__Required work__.
Set down each of the records below verbatim, preserving every line in its original order.
----- Extracted information
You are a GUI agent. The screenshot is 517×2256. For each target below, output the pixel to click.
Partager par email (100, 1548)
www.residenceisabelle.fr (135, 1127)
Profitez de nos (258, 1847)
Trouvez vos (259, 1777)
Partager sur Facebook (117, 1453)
----------
__Expected answer__.
You are a GUI agent. The screenshot is 517×2256. For each target below, output the pixel to click.
Partager par email (100, 1548)
www.residenceisabelle.fr (135, 1127)
Profitez de nos (258, 1847)
Trouvez vos (259, 1777)
Partager sur Facebook (117, 1453)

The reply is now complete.